══ RECORDS PROVIDED ══

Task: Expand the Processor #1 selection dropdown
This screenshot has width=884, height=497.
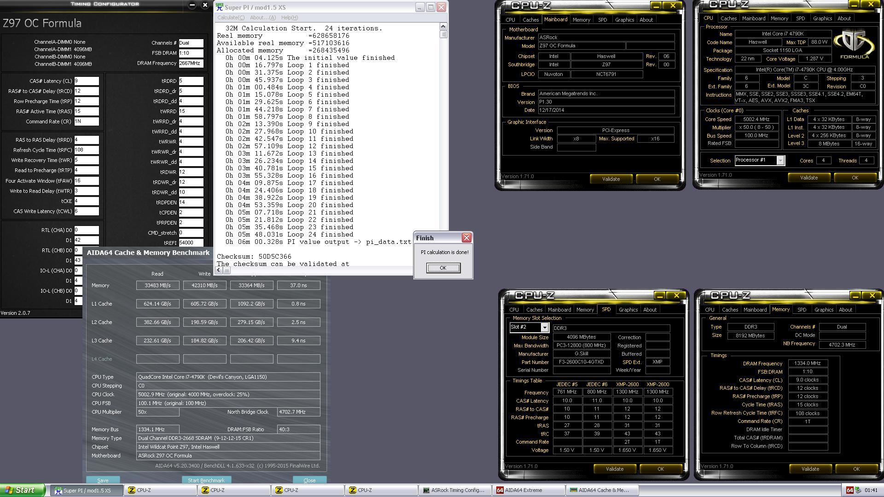Action: [780, 161]
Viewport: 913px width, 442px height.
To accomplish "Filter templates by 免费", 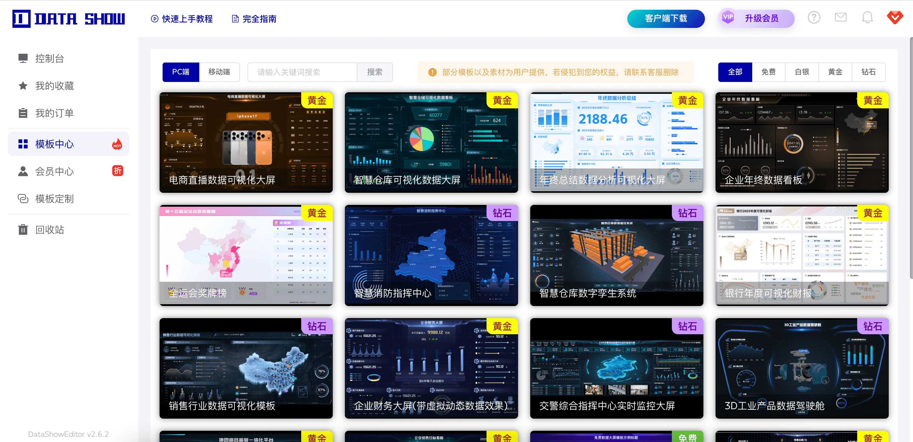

═══

Please return the entries above exactly as they appear, but without the pictures.

= FINAL ANSWER =
Task: Expand the Processor #1 selection dropdown
This screenshot has width=884, height=497.
Action: [780, 161]
Viewport: 913px width, 442px height.
To accomplish "Filter templates by 免费", 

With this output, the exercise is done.